EXERCISE REQUIREMENTS:
All of the records below need to be written out exactly, but without the pictures.
[PROVIDED INFORMATION Boundary: Start]
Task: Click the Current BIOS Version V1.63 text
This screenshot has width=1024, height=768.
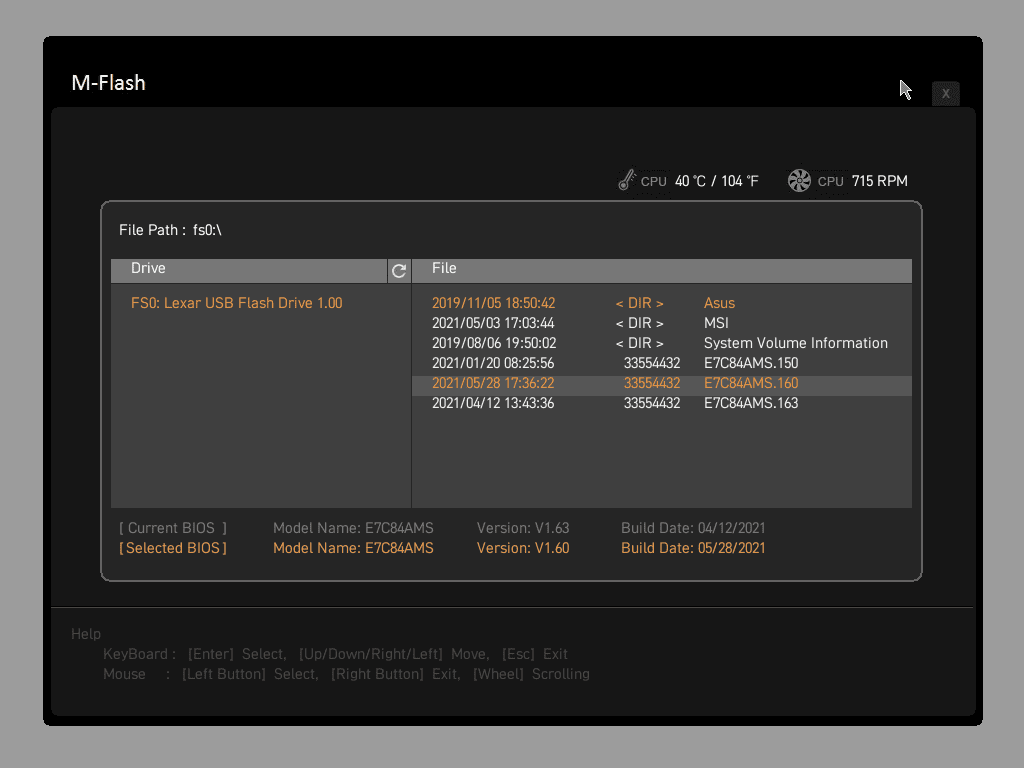Action: (x=523, y=528)
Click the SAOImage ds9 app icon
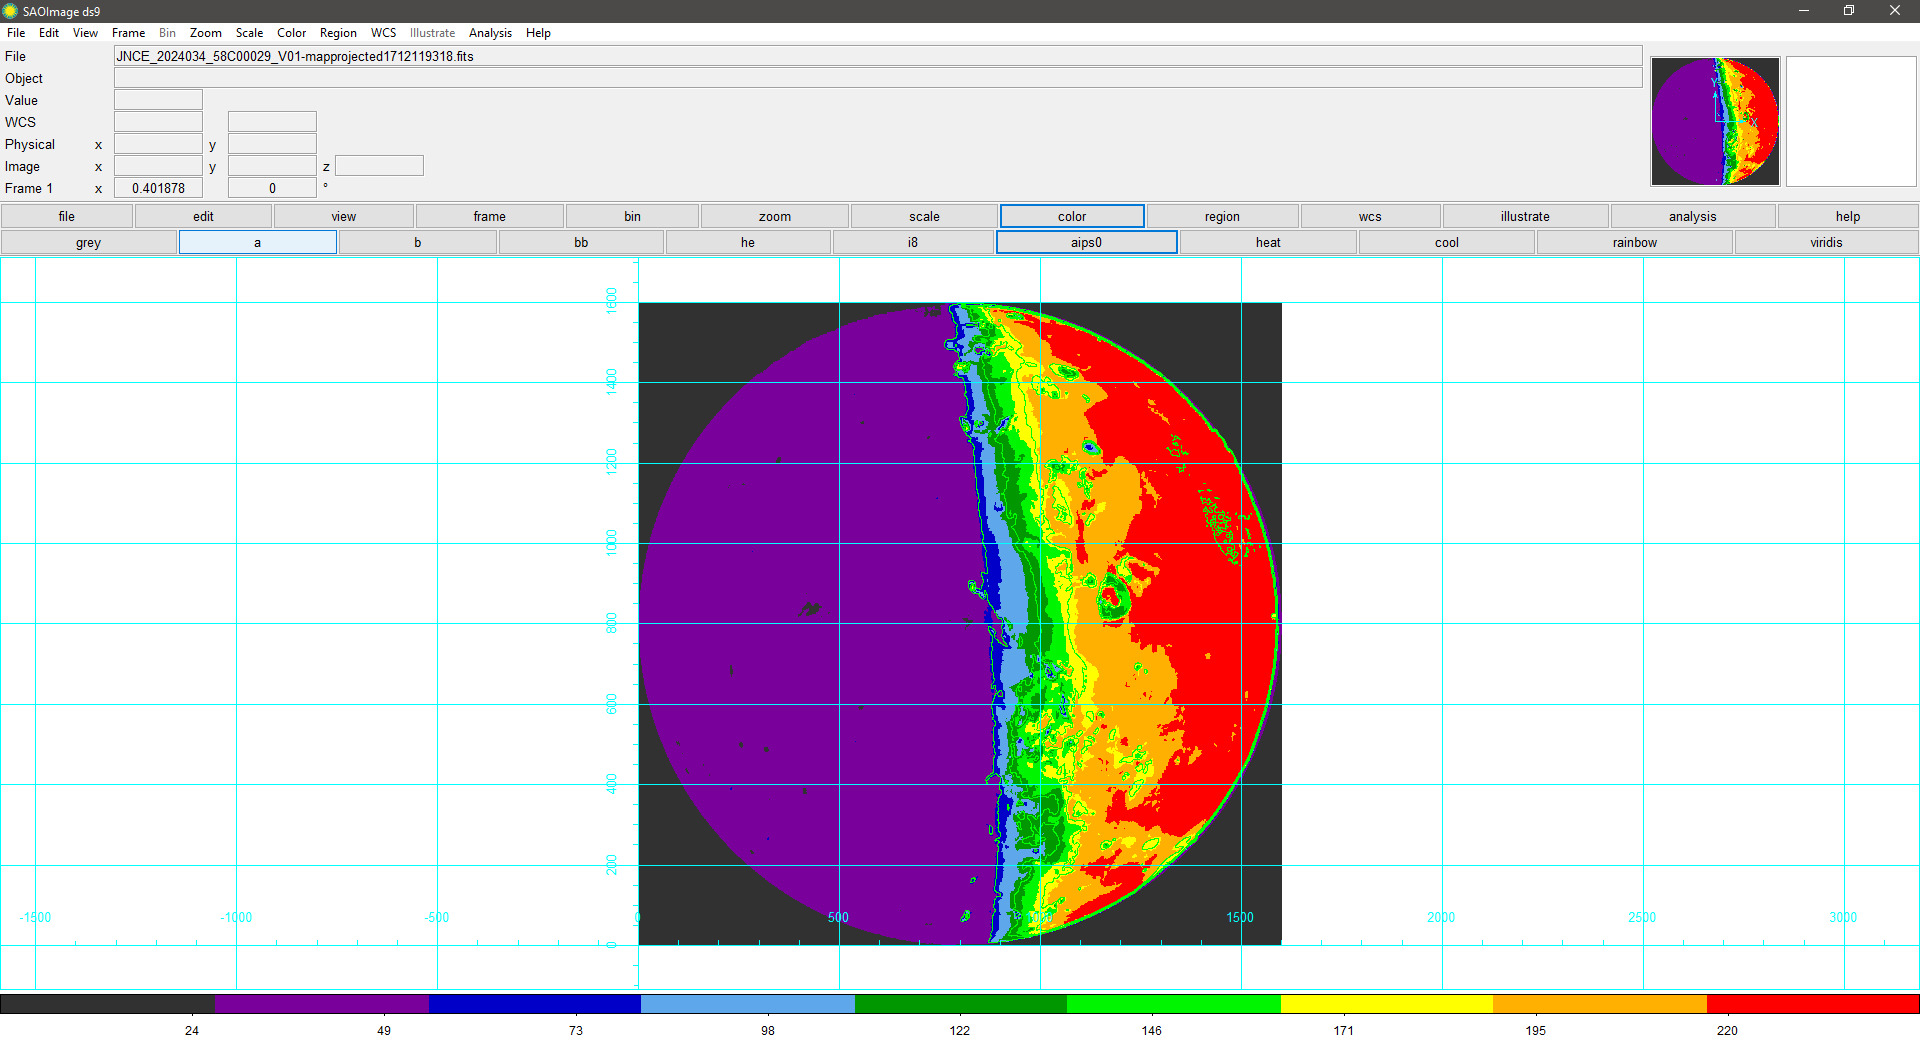The width and height of the screenshot is (1920, 1040). click(10, 11)
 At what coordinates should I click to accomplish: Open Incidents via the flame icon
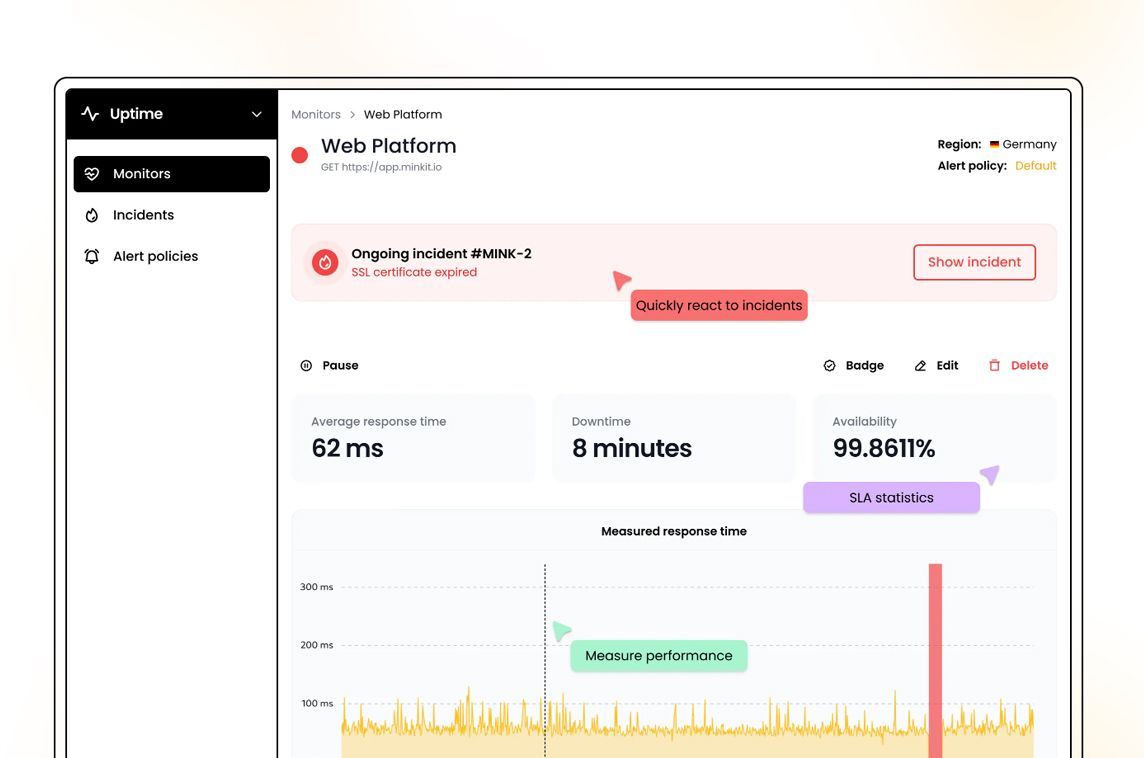92,214
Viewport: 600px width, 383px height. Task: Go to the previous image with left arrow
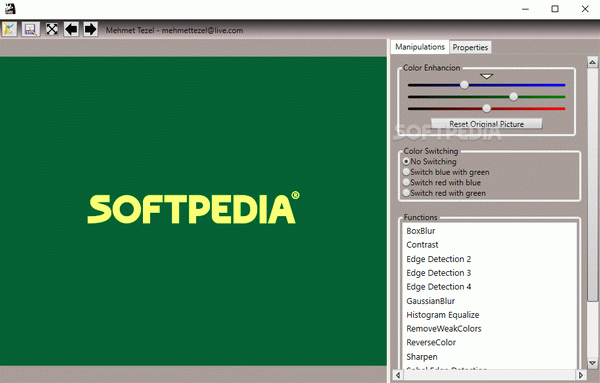71,29
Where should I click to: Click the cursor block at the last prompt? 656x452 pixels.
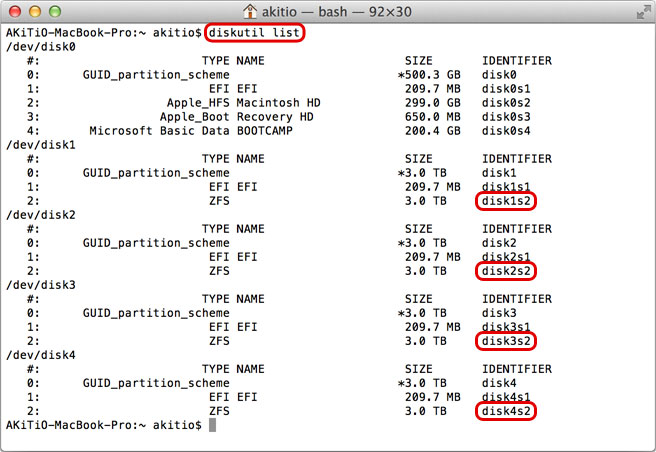click(x=212, y=425)
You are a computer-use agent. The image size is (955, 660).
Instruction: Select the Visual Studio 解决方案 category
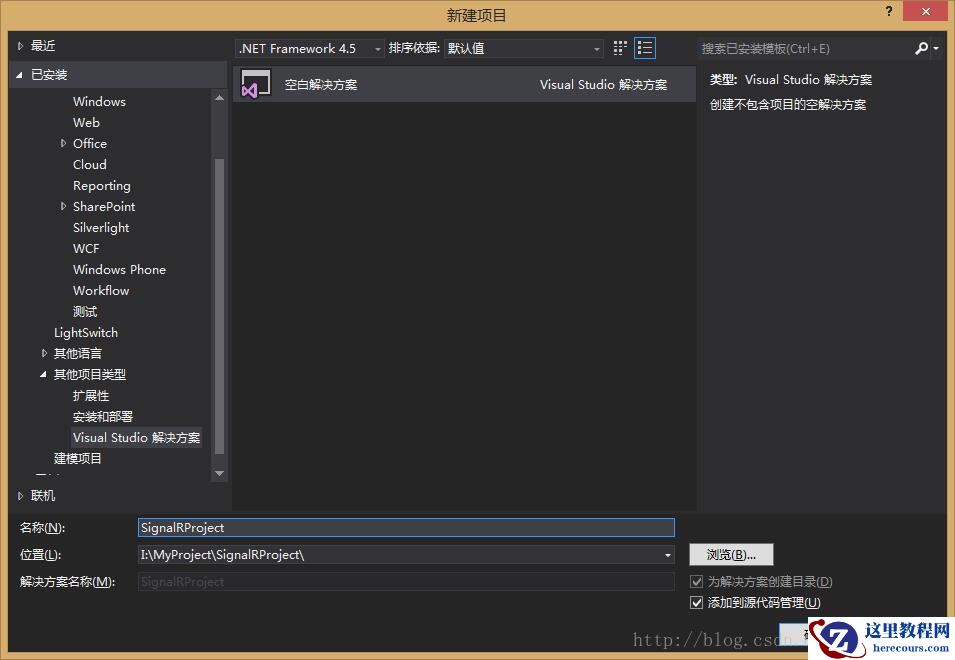pyautogui.click(x=136, y=437)
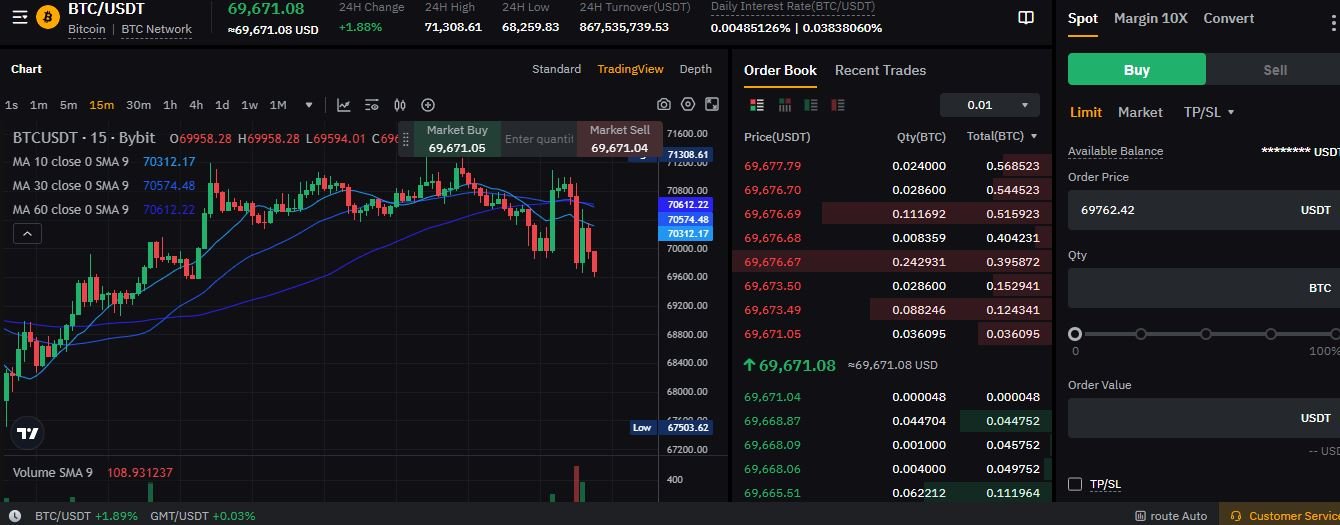The height and width of the screenshot is (525, 1340).
Task: Click the candlestick chart type icon
Action: 400,105
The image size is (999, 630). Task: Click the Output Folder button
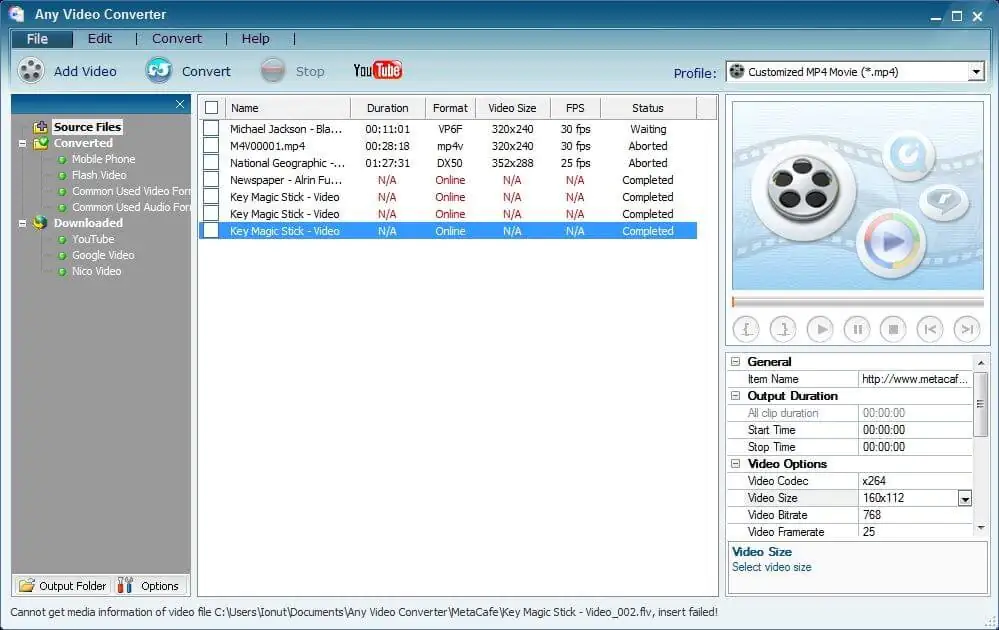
[PROVIDED INFORMATION Boundary: End]
WRITTEN ANSWER:
Task: Click the Current BIOS Version V1.63 text
This screenshot has width=1024, height=768.
Action: (x=523, y=528)
Click the SAOImage ds9 app icon
The width and height of the screenshot is (1920, 1040). click(10, 11)
 At what coordinates should I click to accomplish: Open Incidents via the flame icon
92,214
Viewport: 600px width, 383px height. Task: Go to the previous image with left arrow
71,29
Where should I click to: Click the cursor block at the last prompt? 656x452 pixels.
click(x=212, y=425)
You are a computer-use agent. The image size is (955, 660).
Instruction: Select the Visual Studio 解决方案 category
pyautogui.click(x=136, y=437)
The height and width of the screenshot is (525, 1340).
Task: Click the candlestick chart type icon
Action: 400,105
The image size is (999, 630). Task: Click the Output Folder button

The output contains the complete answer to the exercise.